API application for Digital Marketplace.

This app provides an interface for our Postgres database backing service, using the SQLAlchemy ORM.

Quickstart

It's recommended to use the DM Runner tool, which will install and run the app (and a Postgres instance) as part of the full suite of apps.

If you want to run the app as a stand-alone process, you'll need to set the SQLALCHEMY_DATABASE_URI env variable to your own local Postgres instance. See the Developer Manual for more details.

You can then clone the repo and run:

make run-all

This command will install dependencies and start the app.

By default, the app will be served at http://127.0.0.1:5000.

Using the API

Calls to the API require a valid bearer token. Tokens to be accepted can be set using the DM_AUTH_TOKENS environment variable (a colon-separated list), for example:

export DM_API_AUTH_TOKENS=myToken1:myToken2

If DM_API_AUTH_TOKENS is not explicitly set then the run script sets it to myToken. You should include a valid token in your request headers, for example:

curl -i -H "Authorization: Bearer myToken" 127.0.0.1:5000/services

POST requests will require a Content-Type header, set to application/json.

Testing

Run the full test suite:

make test

To only run the Python tests:

make test-unit

To run the flake8 linter:

make test-flake8

To re-create an empty test database without migrations (this is a useful troubleshooting step if you are having issues with the test database):

make test-bootstrap

Updating test API model stubs

The tests validate API responses against the model stubs in https://github.com/Crown-Commercial-Service/digitalmarketplace-test-utils/tree/main/dmtestutils/api_model_stubs. To update these, point the API requirements-dev to a branch of digitalmarketplace-test-utils. Once your changes are approved in a PR you should make a new release of digitalmarketplace-test-utils and update the version in digitalmarketplace-api to use it.

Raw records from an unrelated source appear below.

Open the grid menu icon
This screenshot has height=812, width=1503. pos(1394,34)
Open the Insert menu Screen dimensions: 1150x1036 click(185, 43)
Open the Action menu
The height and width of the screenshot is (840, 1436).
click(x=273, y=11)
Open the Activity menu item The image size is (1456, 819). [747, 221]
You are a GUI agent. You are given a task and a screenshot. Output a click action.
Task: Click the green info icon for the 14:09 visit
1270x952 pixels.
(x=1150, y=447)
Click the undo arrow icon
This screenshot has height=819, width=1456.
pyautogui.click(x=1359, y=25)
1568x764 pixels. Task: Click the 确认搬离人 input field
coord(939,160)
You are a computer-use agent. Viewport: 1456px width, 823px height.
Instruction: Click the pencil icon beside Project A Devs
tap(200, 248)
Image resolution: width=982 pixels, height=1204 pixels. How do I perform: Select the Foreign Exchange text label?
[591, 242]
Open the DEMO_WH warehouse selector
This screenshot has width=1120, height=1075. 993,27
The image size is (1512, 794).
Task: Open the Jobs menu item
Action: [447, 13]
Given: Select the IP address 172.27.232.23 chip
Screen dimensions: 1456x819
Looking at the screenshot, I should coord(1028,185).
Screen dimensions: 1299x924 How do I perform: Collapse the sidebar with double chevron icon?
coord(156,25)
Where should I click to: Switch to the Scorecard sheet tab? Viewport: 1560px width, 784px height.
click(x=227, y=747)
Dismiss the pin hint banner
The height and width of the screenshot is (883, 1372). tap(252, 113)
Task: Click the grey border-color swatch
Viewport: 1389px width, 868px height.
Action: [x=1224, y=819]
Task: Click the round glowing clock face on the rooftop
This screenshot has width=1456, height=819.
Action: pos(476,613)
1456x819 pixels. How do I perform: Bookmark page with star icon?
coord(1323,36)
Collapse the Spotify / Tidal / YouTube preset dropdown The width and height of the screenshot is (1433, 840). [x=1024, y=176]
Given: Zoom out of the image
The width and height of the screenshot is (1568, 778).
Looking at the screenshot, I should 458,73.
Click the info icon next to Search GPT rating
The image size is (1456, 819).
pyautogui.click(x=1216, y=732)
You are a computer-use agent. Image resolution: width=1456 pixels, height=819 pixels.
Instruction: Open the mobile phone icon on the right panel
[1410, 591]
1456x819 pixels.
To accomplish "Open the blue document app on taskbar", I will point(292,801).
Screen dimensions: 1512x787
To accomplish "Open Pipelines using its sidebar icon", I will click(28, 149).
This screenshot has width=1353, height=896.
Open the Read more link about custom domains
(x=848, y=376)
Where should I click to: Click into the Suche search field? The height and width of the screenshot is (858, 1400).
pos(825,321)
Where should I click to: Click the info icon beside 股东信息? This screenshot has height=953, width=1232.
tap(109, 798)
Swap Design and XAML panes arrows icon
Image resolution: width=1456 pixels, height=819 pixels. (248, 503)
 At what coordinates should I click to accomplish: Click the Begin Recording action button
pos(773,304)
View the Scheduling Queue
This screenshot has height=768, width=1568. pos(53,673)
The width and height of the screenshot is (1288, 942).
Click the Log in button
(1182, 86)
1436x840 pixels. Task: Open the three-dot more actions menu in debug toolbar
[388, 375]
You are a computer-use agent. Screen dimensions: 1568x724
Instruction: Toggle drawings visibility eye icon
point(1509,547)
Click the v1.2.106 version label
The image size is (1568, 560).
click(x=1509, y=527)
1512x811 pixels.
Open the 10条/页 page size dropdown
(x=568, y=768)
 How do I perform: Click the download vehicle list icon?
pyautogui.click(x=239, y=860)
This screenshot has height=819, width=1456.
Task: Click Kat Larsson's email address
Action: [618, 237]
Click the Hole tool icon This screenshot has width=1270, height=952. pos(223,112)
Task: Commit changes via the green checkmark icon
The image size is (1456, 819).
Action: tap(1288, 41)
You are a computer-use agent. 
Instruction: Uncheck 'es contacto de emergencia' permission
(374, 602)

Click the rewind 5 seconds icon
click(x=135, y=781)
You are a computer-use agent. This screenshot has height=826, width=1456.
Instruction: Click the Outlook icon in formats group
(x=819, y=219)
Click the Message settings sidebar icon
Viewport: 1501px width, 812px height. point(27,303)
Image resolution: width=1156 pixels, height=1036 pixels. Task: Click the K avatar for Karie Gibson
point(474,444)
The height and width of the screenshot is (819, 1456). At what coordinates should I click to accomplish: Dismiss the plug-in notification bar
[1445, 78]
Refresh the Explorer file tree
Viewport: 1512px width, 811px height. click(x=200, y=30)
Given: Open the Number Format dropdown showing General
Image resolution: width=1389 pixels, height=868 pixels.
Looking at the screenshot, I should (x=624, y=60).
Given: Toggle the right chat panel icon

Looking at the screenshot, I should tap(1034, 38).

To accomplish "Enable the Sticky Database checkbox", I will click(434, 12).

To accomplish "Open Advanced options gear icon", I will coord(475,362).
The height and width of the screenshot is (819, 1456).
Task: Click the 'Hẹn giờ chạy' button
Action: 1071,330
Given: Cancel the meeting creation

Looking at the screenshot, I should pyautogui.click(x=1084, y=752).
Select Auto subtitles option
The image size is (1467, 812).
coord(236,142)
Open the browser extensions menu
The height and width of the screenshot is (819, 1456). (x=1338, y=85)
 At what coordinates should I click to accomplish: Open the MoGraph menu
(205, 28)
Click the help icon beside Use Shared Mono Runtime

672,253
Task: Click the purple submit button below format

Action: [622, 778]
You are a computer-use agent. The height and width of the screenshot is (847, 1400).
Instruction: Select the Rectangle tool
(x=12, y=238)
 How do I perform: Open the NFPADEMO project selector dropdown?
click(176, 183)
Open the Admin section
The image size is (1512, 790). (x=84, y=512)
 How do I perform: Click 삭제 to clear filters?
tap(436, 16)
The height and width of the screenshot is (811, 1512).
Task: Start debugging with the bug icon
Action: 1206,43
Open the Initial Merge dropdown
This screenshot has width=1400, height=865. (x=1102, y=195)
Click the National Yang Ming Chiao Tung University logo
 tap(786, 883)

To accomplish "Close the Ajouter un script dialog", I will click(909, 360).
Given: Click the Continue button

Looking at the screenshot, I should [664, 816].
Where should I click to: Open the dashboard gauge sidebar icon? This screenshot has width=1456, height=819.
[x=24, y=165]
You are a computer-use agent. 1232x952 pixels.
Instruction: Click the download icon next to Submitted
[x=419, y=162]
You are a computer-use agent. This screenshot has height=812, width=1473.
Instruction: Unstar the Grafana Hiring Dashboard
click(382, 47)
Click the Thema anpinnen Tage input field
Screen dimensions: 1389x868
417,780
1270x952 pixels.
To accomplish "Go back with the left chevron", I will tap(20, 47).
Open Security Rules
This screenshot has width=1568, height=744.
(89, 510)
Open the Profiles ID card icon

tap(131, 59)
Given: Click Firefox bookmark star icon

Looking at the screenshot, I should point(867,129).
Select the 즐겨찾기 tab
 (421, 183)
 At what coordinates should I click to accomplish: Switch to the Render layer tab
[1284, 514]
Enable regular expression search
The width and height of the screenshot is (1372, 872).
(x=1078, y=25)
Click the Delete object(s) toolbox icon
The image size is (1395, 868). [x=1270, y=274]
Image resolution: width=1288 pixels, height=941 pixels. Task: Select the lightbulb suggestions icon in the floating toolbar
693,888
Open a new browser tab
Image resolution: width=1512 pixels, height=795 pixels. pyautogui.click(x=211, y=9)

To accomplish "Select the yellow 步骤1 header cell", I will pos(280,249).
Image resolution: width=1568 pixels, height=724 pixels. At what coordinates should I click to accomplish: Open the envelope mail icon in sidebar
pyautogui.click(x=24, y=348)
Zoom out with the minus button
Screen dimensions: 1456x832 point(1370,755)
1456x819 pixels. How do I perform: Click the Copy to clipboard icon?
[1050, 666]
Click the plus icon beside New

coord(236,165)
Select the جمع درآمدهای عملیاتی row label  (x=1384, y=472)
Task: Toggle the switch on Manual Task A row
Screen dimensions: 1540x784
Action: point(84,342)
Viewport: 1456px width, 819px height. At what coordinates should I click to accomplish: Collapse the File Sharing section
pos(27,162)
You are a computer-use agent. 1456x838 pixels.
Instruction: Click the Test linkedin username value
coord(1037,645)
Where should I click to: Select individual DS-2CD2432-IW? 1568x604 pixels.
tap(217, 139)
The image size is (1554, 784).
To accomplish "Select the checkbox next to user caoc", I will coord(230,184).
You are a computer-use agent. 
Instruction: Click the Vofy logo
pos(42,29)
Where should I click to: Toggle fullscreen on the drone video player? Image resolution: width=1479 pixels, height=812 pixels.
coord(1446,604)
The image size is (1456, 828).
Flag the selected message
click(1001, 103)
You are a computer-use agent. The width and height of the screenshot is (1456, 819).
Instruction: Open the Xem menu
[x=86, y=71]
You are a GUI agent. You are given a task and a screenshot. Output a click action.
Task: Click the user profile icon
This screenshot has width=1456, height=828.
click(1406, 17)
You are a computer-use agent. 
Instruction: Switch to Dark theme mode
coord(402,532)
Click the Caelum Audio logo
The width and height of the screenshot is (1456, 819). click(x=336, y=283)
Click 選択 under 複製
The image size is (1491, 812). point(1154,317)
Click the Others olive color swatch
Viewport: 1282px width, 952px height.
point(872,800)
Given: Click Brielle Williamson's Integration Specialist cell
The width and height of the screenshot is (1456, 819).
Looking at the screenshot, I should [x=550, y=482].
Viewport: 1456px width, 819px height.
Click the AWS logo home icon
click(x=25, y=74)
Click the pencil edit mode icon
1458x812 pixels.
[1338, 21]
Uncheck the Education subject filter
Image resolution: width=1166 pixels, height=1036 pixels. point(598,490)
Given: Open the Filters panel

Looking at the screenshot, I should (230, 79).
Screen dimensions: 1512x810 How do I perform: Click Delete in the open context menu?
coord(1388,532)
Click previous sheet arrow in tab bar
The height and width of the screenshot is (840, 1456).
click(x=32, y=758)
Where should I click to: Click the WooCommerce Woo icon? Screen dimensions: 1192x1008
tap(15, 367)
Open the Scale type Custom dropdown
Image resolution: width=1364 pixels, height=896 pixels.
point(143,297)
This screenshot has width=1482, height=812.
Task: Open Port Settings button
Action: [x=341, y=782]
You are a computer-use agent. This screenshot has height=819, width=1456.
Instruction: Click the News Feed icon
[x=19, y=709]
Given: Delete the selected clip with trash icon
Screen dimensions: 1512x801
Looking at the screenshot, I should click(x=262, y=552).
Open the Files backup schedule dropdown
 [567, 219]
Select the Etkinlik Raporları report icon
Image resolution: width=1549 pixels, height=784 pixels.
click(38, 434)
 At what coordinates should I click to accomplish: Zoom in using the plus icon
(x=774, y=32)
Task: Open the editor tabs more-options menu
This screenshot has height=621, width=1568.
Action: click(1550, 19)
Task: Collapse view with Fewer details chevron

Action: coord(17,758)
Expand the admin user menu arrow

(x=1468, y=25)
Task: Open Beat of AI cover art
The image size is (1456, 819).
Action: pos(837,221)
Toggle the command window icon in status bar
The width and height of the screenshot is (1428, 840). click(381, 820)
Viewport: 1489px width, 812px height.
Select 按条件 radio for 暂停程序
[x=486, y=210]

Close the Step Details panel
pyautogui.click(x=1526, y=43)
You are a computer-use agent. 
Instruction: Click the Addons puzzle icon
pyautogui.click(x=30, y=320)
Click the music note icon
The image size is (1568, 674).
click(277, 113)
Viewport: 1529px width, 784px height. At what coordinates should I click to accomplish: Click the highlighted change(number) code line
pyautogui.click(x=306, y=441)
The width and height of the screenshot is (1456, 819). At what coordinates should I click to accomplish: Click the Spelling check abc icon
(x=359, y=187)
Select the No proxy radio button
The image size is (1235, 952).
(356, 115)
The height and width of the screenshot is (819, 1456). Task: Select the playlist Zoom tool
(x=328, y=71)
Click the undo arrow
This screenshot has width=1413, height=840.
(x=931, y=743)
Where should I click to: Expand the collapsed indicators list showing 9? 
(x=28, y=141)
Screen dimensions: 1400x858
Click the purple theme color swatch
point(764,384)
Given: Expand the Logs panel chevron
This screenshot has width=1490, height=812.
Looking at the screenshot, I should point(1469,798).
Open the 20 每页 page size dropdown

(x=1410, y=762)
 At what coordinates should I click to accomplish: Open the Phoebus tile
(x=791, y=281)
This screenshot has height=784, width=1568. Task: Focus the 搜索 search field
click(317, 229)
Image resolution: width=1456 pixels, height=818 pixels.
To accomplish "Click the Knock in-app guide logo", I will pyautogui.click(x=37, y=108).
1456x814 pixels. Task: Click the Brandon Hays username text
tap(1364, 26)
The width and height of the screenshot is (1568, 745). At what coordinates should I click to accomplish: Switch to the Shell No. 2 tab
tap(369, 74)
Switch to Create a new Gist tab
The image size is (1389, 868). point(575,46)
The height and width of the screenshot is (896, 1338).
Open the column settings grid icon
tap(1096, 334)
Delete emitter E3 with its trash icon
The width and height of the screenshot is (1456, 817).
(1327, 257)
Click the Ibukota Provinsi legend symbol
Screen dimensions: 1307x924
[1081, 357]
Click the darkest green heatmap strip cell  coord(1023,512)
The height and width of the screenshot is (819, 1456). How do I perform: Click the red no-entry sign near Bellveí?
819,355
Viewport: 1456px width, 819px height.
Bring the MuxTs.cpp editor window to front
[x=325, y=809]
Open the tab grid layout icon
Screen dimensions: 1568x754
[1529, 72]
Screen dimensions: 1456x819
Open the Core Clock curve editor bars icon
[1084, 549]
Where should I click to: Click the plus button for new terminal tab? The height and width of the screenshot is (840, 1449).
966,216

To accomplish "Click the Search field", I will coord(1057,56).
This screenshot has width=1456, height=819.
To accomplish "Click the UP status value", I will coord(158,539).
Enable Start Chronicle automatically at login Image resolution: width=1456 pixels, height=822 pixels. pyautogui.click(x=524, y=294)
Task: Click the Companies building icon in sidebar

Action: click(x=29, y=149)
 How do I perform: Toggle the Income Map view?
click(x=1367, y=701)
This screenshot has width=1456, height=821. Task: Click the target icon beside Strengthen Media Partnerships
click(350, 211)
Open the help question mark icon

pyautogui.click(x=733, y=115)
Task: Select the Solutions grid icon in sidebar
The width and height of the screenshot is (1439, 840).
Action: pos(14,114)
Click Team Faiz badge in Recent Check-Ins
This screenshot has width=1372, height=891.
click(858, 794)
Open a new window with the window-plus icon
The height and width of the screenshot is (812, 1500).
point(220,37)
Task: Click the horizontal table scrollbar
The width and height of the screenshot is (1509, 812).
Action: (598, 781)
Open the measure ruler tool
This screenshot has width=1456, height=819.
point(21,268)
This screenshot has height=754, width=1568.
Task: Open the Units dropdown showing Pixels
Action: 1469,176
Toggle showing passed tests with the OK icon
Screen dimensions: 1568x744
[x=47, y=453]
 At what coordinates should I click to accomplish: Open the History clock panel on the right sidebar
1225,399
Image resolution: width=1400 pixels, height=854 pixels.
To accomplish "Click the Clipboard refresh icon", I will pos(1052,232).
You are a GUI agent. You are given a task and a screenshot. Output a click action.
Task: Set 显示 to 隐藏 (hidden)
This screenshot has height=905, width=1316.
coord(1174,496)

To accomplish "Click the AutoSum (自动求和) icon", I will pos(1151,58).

Updating Python dependencies

requirements.txt file is generated from the requirements.in in order to pin versions of all nested dependencies. If requirements.in has been changed (or we want to update the unpinned nested dependencies) requirements.txt should be regenerated with

make freeze-requirements

requirements.txt should be committed alongside requirements.in changes.

Migrations

Creating a new database migration

After editing models.py to add/edit/remove models for the database, you'll need to generate a new migration script.

The easiest way to do this is to run

flask db migrate --rev-id <revision_id> -m '<description>'

Our revision IDs increment by 10 each time. Check the output of flask db show to find the current revision.

Until you apply the migration, you can delete the generated revision and re-generate it as you need to.

To apply new migrations:

make run-migrations

Getting a list of migration versions

./scripts/list_migrations.py checks that there are no branches in the DB migrations and prints a list of migration versions.

Utility scripts

Getting a list of application URLs

flask routes prints a full list of registered application URLs with supported HTTP methods.

Model schemas

app/generate_model_schemas.py uses the alchemyjsonschema library to generate reference schemas of our database models.

Note that the alchemyjsonschema library is a dev requirement only.

Contributing

This repository is maintained by the Digital Marketplace team at the Crown Commercial Service.

If you have a suggestion for improvement, please raise an issue on this repo.

Reporting Vulnerabilities

If you have discovered a security vulnerability in this code, we appreciate your help in disclosing it to us in a responsible manner.

Please follow the CCS vulnerability reporting steps, giving details of any issue you find. Appropriate credit will be given to those reporting confirmed issues.

Licence

Unless stated otherwise, the codebase is released under the MIT License. This covers both the codebase and any sample code in the documentation.